Stated goal:
Copy each of the items below word for word, leaving out nothing.

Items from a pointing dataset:
= = = = = = =

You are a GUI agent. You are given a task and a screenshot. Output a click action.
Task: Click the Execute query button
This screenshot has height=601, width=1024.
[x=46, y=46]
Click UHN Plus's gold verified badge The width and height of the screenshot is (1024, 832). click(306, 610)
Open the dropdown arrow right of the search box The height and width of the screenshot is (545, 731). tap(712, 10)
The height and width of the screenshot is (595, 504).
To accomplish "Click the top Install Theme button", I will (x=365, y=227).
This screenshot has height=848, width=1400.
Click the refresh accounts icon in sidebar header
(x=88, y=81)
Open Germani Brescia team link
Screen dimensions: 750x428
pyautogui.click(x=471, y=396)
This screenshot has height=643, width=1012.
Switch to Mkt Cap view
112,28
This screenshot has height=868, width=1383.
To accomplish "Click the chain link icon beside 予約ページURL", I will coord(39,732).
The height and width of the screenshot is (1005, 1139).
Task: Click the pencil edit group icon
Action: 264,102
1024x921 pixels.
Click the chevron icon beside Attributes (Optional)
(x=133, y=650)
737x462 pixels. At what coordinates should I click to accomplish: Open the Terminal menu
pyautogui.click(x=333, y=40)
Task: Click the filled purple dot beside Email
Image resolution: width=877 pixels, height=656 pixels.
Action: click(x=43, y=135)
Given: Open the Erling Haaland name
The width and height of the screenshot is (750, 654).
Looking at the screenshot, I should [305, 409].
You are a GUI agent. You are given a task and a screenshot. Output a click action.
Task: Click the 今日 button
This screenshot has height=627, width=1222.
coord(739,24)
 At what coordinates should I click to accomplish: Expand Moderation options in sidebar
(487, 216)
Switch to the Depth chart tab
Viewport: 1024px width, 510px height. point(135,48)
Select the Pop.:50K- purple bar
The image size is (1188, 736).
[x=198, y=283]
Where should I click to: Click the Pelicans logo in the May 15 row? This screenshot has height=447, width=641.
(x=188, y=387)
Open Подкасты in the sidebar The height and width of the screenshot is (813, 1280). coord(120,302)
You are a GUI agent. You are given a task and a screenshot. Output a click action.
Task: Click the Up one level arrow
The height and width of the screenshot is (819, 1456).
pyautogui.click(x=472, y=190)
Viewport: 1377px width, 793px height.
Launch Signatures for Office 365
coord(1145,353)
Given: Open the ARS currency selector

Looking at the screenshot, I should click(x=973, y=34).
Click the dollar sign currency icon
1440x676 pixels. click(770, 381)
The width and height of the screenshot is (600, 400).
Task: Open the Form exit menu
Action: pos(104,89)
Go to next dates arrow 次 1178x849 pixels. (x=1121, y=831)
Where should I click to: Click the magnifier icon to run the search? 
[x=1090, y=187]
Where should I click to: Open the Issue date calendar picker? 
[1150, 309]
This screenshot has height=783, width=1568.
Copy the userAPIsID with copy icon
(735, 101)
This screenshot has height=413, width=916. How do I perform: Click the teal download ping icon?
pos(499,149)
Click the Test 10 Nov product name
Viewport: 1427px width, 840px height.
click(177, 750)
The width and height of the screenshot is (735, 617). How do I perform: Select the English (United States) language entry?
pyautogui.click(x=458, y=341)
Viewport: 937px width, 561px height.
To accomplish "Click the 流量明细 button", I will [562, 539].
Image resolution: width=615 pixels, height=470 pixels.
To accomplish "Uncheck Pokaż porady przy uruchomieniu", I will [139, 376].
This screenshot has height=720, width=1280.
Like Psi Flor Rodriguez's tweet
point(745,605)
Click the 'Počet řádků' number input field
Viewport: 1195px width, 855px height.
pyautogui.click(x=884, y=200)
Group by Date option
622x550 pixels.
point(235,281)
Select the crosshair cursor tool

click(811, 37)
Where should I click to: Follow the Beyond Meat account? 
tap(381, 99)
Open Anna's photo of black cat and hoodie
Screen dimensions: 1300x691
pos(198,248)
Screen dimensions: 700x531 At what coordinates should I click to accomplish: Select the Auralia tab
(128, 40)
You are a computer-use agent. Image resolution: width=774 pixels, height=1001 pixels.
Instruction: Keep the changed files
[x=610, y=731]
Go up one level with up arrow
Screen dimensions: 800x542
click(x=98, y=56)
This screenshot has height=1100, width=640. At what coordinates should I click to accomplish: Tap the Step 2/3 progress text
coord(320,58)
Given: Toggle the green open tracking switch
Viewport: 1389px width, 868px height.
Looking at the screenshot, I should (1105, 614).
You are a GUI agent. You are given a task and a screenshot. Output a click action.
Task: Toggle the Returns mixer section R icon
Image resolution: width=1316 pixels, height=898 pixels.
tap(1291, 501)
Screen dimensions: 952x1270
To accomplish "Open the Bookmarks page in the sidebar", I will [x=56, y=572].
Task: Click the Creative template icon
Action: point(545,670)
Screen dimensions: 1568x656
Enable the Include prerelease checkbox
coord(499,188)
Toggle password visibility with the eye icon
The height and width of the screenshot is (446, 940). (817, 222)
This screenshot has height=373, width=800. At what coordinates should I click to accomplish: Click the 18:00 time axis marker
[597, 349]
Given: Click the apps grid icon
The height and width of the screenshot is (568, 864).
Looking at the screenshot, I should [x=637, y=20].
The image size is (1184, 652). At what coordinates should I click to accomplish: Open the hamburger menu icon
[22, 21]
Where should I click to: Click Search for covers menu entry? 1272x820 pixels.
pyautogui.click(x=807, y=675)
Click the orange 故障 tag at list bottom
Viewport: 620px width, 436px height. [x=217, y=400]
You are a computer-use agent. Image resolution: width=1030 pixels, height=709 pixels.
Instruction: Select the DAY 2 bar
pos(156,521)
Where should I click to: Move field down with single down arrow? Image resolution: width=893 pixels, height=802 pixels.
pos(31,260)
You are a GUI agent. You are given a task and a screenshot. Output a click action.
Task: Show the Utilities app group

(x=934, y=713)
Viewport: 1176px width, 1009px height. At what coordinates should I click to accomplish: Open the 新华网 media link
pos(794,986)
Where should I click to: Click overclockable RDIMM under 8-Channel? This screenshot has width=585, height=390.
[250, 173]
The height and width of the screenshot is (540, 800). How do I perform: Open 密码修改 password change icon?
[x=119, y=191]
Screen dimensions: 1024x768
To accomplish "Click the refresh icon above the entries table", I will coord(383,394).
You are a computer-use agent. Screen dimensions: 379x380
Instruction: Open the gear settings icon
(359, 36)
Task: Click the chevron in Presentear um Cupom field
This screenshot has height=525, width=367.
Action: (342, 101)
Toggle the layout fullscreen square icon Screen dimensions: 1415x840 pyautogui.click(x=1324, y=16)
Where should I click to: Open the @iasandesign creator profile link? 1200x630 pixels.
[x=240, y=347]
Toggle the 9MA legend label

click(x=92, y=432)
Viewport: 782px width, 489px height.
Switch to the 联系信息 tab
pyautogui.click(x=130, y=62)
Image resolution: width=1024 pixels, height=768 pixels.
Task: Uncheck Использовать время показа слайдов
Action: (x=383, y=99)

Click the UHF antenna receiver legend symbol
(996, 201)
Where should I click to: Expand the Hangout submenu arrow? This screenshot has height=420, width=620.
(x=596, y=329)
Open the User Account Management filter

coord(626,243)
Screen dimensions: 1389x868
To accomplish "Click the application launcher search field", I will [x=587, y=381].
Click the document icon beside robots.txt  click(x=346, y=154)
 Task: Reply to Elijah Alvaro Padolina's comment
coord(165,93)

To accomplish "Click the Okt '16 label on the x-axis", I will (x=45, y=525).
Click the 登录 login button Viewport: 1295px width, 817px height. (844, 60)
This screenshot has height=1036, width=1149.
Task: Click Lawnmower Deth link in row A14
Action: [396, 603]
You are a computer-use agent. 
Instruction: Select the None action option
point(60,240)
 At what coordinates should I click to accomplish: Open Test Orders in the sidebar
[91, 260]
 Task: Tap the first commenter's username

= = = = = = =

Answer to this task:
You are a GUI agent. You are given a task and a screenshot. Output a click action.
Task: Click the Execute query button
This screenshot has height=601, width=1024.
[x=46, y=46]
Click UHN Plus's gold verified badge The width and height of the screenshot is (1024, 832). click(306, 610)
Open the dropdown arrow right of the search box The height and width of the screenshot is (545, 731). tap(712, 10)
The height and width of the screenshot is (595, 504).
To accomplish "Click the top Install Theme button", I will (x=365, y=227).
This screenshot has height=848, width=1400.
Click the refresh accounts icon in sidebar header
(x=88, y=81)
Open Germani Brescia team link
Screen dimensions: 750x428
pyautogui.click(x=471, y=396)
This screenshot has height=643, width=1012.
Switch to Mkt Cap view
112,28
This screenshot has height=868, width=1383.
To accomplish "Click the chain link icon beside 予約ページURL", I will coord(39,732).
The height and width of the screenshot is (1005, 1139).
Task: Click the pencil edit group icon
Action: 264,102
1024x921 pixels.
Click the chevron icon beside Attributes (Optional)
(x=133, y=650)
737x462 pixels. At what coordinates should I click to accomplish: Open the Terminal menu
pyautogui.click(x=333, y=40)
Task: Click the filled purple dot beside Email
Image resolution: width=877 pixels, height=656 pixels.
Action: click(x=43, y=135)
Given: Open the Erling Haaland name
The width and height of the screenshot is (750, 654).
Looking at the screenshot, I should [305, 409].
You are a GUI agent. You are given a task and a screenshot. Output a click action.
Task: Click the 今日 button
This screenshot has height=627, width=1222.
coord(739,24)
 At what coordinates should I click to accomplish: Expand Moderation options in sidebar
(487, 216)
Switch to the Depth chart tab
Viewport: 1024px width, 510px height. point(135,48)
Select the Pop.:50K- purple bar
The image size is (1188, 736).
[x=198, y=283]
Where should I click to: Click the Pelicans logo in the May 15 row? This screenshot has height=447, width=641.
(x=188, y=387)
Open Подкасты in the sidebar The height and width of the screenshot is (813, 1280). coord(120,302)
You are a GUI agent. You are given a task and a screenshot. Output a click action.
Task: Click the Up one level arrow
The height and width of the screenshot is (819, 1456).
pyautogui.click(x=472, y=190)
Viewport: 1377px width, 793px height.
Launch Signatures for Office 365
coord(1145,353)
Given: Open the ARS currency selector

Looking at the screenshot, I should click(x=973, y=34).
Click the dollar sign currency icon
1440x676 pixels. click(770, 381)
The width and height of the screenshot is (600, 400).
Task: Open the Form exit menu
Action: pos(104,89)
Go to next dates arrow 次 1178x849 pixels. (x=1121, y=831)
Where should I click to: Click the magnifier icon to run the search? 
[x=1090, y=187]
Where should I click to: Open the Issue date calendar picker? 
[1150, 309]
This screenshot has height=783, width=1568.
Copy the userAPIsID with copy icon
(735, 101)
This screenshot has height=413, width=916. How do I perform: Click the teal download ping icon?
pos(499,149)
Click the Test 10 Nov product name
Viewport: 1427px width, 840px height.
click(177, 750)
The width and height of the screenshot is (735, 617). How do I perform: Select the English (United States) language entry?
pyautogui.click(x=458, y=341)
Viewport: 937px width, 561px height.
To accomplish "Click the 流量明细 button", I will [562, 539].
Image resolution: width=615 pixels, height=470 pixels.
To accomplish "Uncheck Pokaż porady przy uruchomieniu", I will [139, 376].
This screenshot has height=720, width=1280.
Like Psi Flor Rodriguez's tweet
point(745,605)
Click the 'Počet řádků' number input field
Viewport: 1195px width, 855px height.
pyautogui.click(x=884, y=200)
Group by Date option
622x550 pixels.
point(235,281)
Select the crosshair cursor tool

click(811, 37)
Where should I click to: Follow the Beyond Meat account? 
tap(381, 99)
Open Anna's photo of black cat and hoodie
Screen dimensions: 1300x691
pos(198,248)
Screen dimensions: 700x531 At what coordinates should I click to accomplish: Select the Auralia tab
(128, 40)
You are a computer-use agent. Image resolution: width=774 pixels, height=1001 pixels.
Instruction: Keep the changed files
[x=610, y=731]
Go up one level with up arrow
Screen dimensions: 800x542
click(x=98, y=56)
This screenshot has height=1100, width=640. At what coordinates should I click to accomplish: Tap the Step 2/3 progress text
coord(320,58)
Given: Toggle the green open tracking switch
Viewport: 1389px width, 868px height.
Looking at the screenshot, I should (1105, 614).
You are a GUI agent. You are given a task and a screenshot. Output a click action.
Task: Toggle the Returns mixer section R icon
Image resolution: width=1316 pixels, height=898 pixels.
tap(1291, 501)
Screen dimensions: 952x1270
To accomplish "Open the Bookmarks page in the sidebar", I will [x=56, y=572].
Task: Click the Creative template icon
Action: point(545,670)
Screen dimensions: 1568x656
Enable the Include prerelease checkbox
coord(499,188)
Toggle password visibility with the eye icon
The height and width of the screenshot is (446, 940). (817, 222)
This screenshot has height=373, width=800. At what coordinates should I click to accomplish: Click the 18:00 time axis marker
[597, 349]
Given: Click the apps grid icon
The height and width of the screenshot is (568, 864).
Looking at the screenshot, I should [x=637, y=20].
The image size is (1184, 652). At what coordinates should I click to accomplish: Open the hamburger menu icon
[22, 21]
Where should I click to: Click Search for covers menu entry? 1272x820 pixels.
pyautogui.click(x=807, y=675)
Click the orange 故障 tag at list bottom
Viewport: 620px width, 436px height. [x=217, y=400]
You are a computer-use agent. Image resolution: width=1030 pixels, height=709 pixels.
Instruction: Select the DAY 2 bar
pos(156,521)
Where should I click to: Move field down with single down arrow? Image resolution: width=893 pixels, height=802 pixels.
pos(31,260)
You are a GUI agent. You are given a task and a screenshot. Output a click action.
Task: Show the Utilities app group

(x=934, y=713)
Viewport: 1176px width, 1009px height. At what coordinates should I click to accomplish: Open the 新华网 media link
pos(794,986)
Where should I click to: Click overclockable RDIMM under 8-Channel? This screenshot has width=585, height=390.
[250, 173]
The height and width of the screenshot is (540, 800). How do I perform: Open 密码修改 password change icon?
[x=119, y=191]
Screen dimensions: 1024x768
To accomplish "Click the refresh icon above the entries table", I will coord(383,394).
You are a computer-use agent. Screen dimensions: 379x380
Instruction: Open the gear settings icon
(359, 36)
Task: Click the chevron in Presentear um Cupom field
This screenshot has height=525, width=367.
Action: (342, 101)
Toggle the layout fullscreen square icon Screen dimensions: 1415x840 pyautogui.click(x=1324, y=16)
Where should I click to: Open the @iasandesign creator profile link? 1200x630 pixels.
[x=240, y=347]
Toggle the 9MA legend label

click(x=92, y=432)
Viewport: 782px width, 489px height.
Switch to the 联系信息 tab
pyautogui.click(x=130, y=62)
Image resolution: width=1024 pixels, height=768 pixels.
Task: Uncheck Использовать время показа слайдов
Action: (x=383, y=99)

Click the UHF antenna receiver legend symbol
(996, 201)
Where should I click to: Expand the Hangout submenu arrow? This screenshot has height=420, width=620.
(x=596, y=329)
Open the User Account Management filter

coord(626,243)
Screen dimensions: 1389x868
To accomplish "Click the application launcher search field", I will [x=587, y=381].
Click the document icon beside robots.txt  click(x=346, y=154)
 Task: Reply to Elijah Alvaro Padolina's comment
coord(165,93)

To accomplish "Click the Okt '16 label on the x-axis", I will (x=45, y=525).
Click the 登录 login button Viewport: 1295px width, 817px height. (844, 60)
This screenshot has height=1036, width=1149.
Task: Click Lawnmower Deth link in row A14
Action: [396, 603]
You are a computer-use agent. 
Instruction: Select the None action option
point(60,240)
 At what coordinates should I click to accomplish: Open Test Orders in the sidebar
[91, 260]
 Task: Tap the first commenter's username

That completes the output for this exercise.